→ DO THIS: Please copy the stretch of lines from the one containing "642x488 pixels. How" through the one containing "The width and height of the screenshot is (828, 607).", both included, and leave the pictures out.

Screenshot and document pointing data:
++++++++++++++++++++

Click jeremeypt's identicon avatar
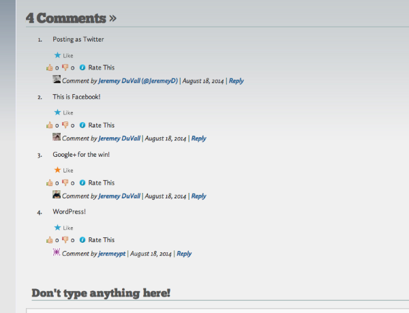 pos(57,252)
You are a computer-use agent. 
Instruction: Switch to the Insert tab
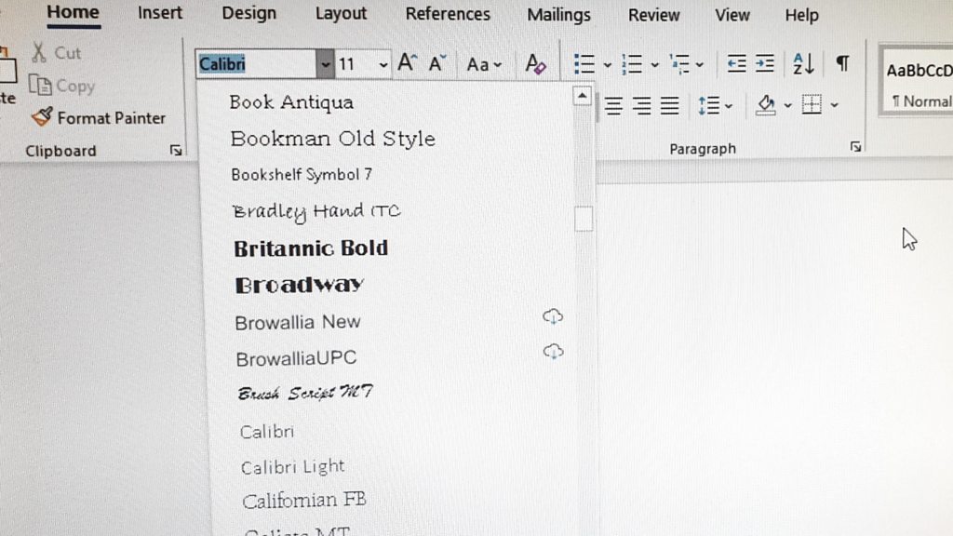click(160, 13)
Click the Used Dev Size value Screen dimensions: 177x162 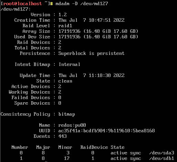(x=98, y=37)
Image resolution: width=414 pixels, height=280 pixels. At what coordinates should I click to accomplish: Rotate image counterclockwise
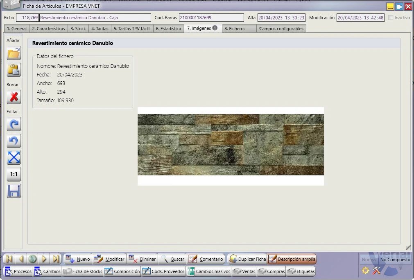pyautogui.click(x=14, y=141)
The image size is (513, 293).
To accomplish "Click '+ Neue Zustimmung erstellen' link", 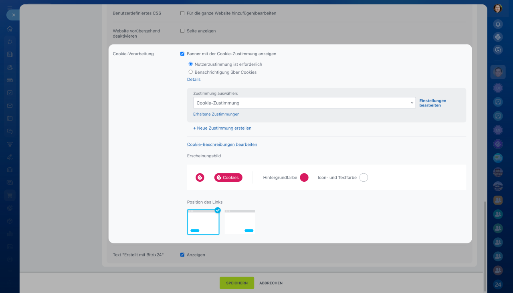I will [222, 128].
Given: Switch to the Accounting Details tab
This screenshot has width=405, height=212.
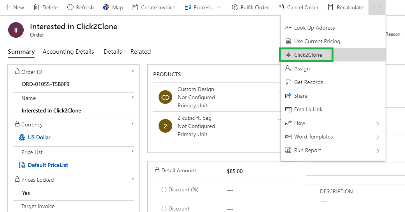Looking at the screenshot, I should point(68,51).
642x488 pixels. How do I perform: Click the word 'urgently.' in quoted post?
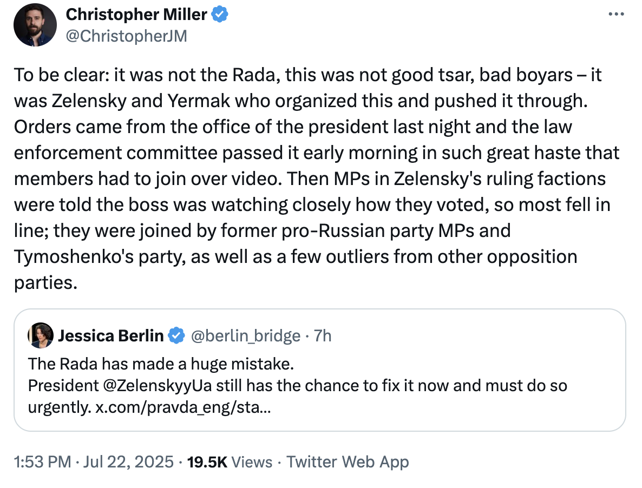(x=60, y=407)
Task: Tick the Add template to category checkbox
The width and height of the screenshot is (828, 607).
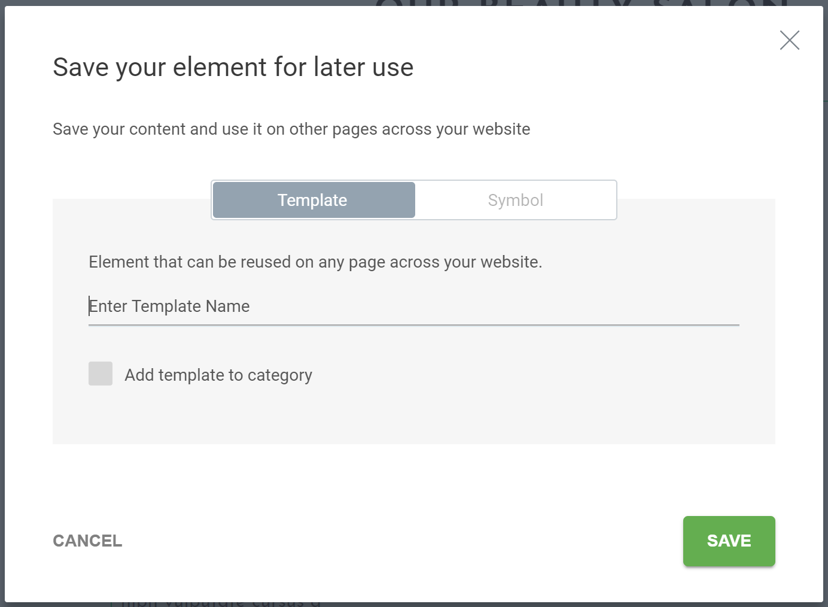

++++++++++++++++++++

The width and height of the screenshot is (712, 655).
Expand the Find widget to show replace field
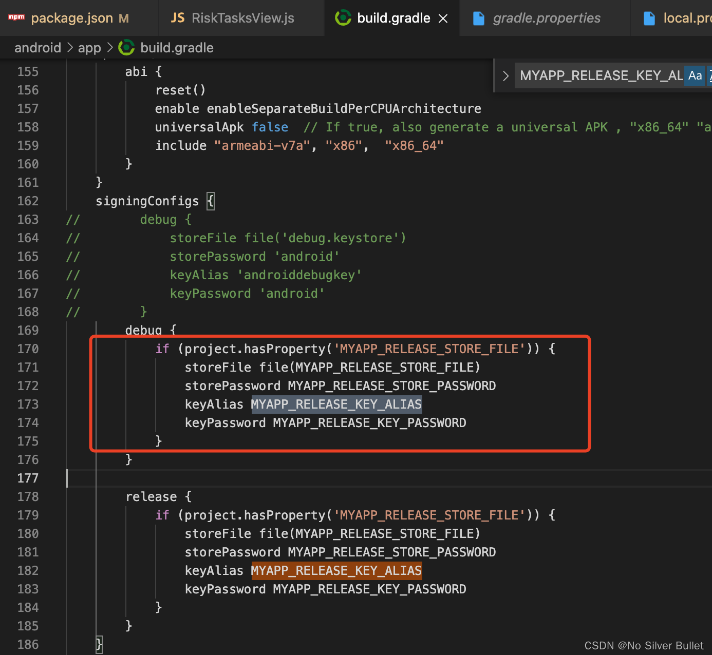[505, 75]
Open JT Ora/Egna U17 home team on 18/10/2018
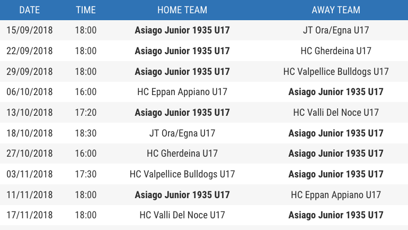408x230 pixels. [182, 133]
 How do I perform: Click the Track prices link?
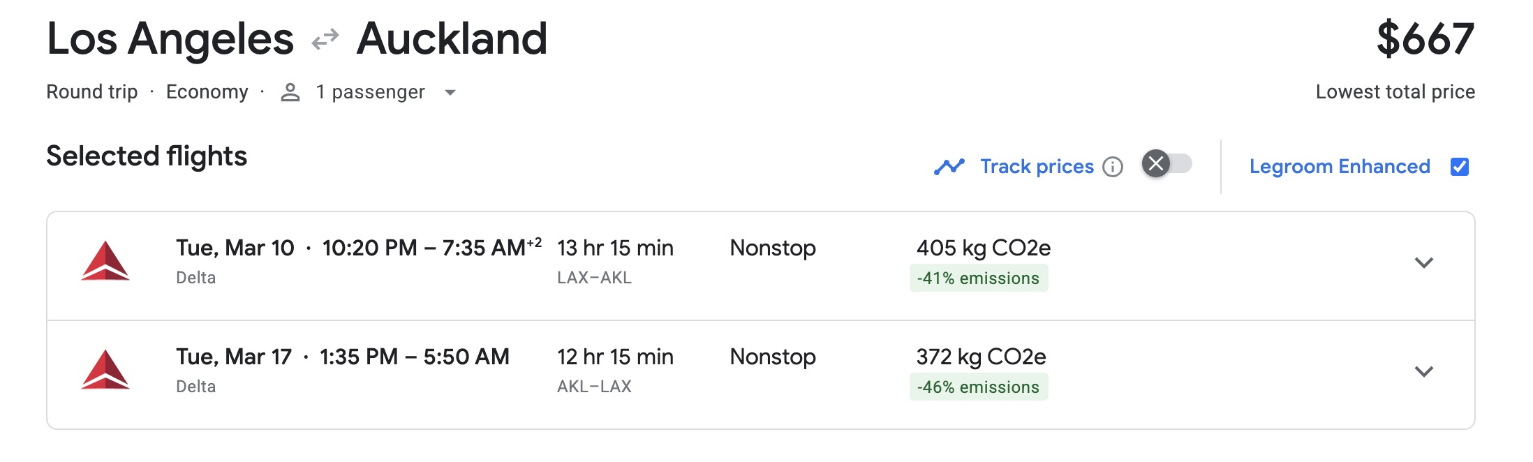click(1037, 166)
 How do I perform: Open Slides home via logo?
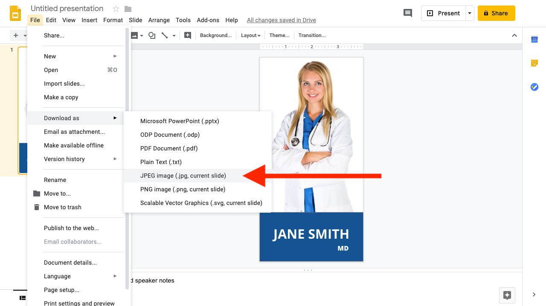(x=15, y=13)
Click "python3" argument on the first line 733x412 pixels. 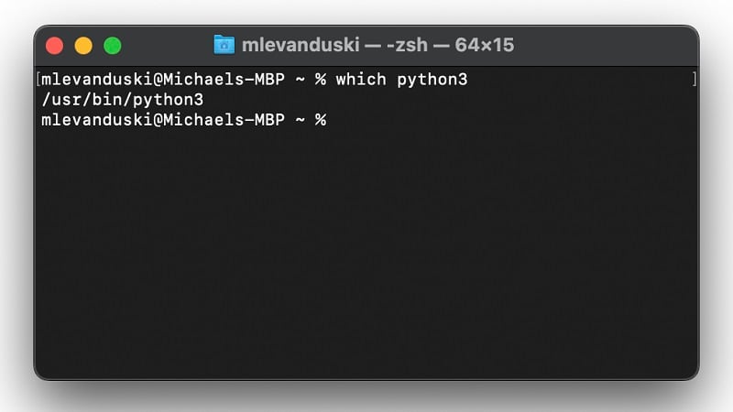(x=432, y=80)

++++++++++++++++++++

→ TASK OUTPUT:
642x488 pixels. How do I perform: Click the word 'urgently.' in quoted post?
(x=60, y=407)
Task: Tick the Add template to category checkbox
The width and height of the screenshot is (828, 607).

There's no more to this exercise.